A scientist, an Egyptologist, and a video-game designer are teaming up to unveil the culinary secrets of ancient Egypt by extracting traces of 4,500-year-old yeast from ancient pottery and using it to bake bread. And the results look surprisingly appetizing.
Seamus Blackley, who created the Xbox, has already made his first loaf of bread using what he believes to be the ancient micro-organisms. “The crumb is light and airy,” he wrote on Twitter. “The aroma and flavor are incredible. I’m emotional.”
Blackley began baking sourdough bread a few years ago, and was intrigued to learn that it is the world’s oldest form of bread making. A self-described Egyptology hobbyist, Blackley is now hoping to replicate ancient Egyptian baking techniques with the very yeast cultures that would have been used five millennia ago.
To do it, he teamed up with University of Iowa biologist Richard Bowman and University of Queensland Egyptologist Serena Love, who took samples from objects in the collections of the Museum of Fine Arts Boston and the Peabody Museum of Archaeology and Ethnology at Harvard University in Cambridge, Massachusetts, that would have been used to make bread and beer in ancient times.
Bowman believes he can capture dormant yeast particles that are hibernating in the porous clay surfaces and bring them back to life using a non-invasive sampling technique. “You pump a fluid in carefully with a syringe and some sterile cotton in contact with the ceramics. It soaks in and you vacuum it back out,” he told the London Times.
The plan is to take additional samples over the course of the next year, building up a library that will allow them to distinguish between ancient microorganisms and modern contaminants. Bowman and Blackley plan to write a paper on their efforts to recreate ancient Egyptian bread and beer.
Blackley sent the first batch of samples to Bowman for testing, but couldn’t resist saving one for himself, feeding the yeast sterilized grain and tending to it for a week to create a viable starter. The lab still “needs to isolate and characterize the samples before we know for sure this is real,” he said, but the successful experiment bodes well for the project’s long-term prospects.
To make his dough, Blackley used water and unfiltered olive oil with freshly milled organic barley, Einkorn, and Kamut—ancient grains that would have been available to the bakers of Egypt’s Middle Kingdom. “Modern wheat was invented long after these organisms went to sleep,” he said. “The idea is to make a dough with identical ingredients to what the yeast ate 4,500 years ago.”
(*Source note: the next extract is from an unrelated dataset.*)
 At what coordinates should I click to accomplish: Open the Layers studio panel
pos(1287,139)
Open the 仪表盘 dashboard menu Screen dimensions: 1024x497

For his first try, however, Blackley otherwise stuck to contemporary baking techniques. With Love’s help, he plans to identify and implement the methods that would have been used in ancient Egyptian kitchens.
“This is incredibly exciting. I’m so amazed that it worked,” Blackley added. “It’s such a magical thing, to think we can share food in a rather genuine way with our distant ancestors.”
The project follows the example of a similar experiment conducted by Israel’s Antiquities Authority and three Israeli universities that used ancient yeast to create a wheat beer with six-percent alcohol content. “Aside from the gimmick of drinking beer from the time of King Pharaoh, this research is extremely important to the field of experimental archaeology,” Ronen Hazan, a biologist on the project, told the BBC. “By the way, the beer isn’t bad.”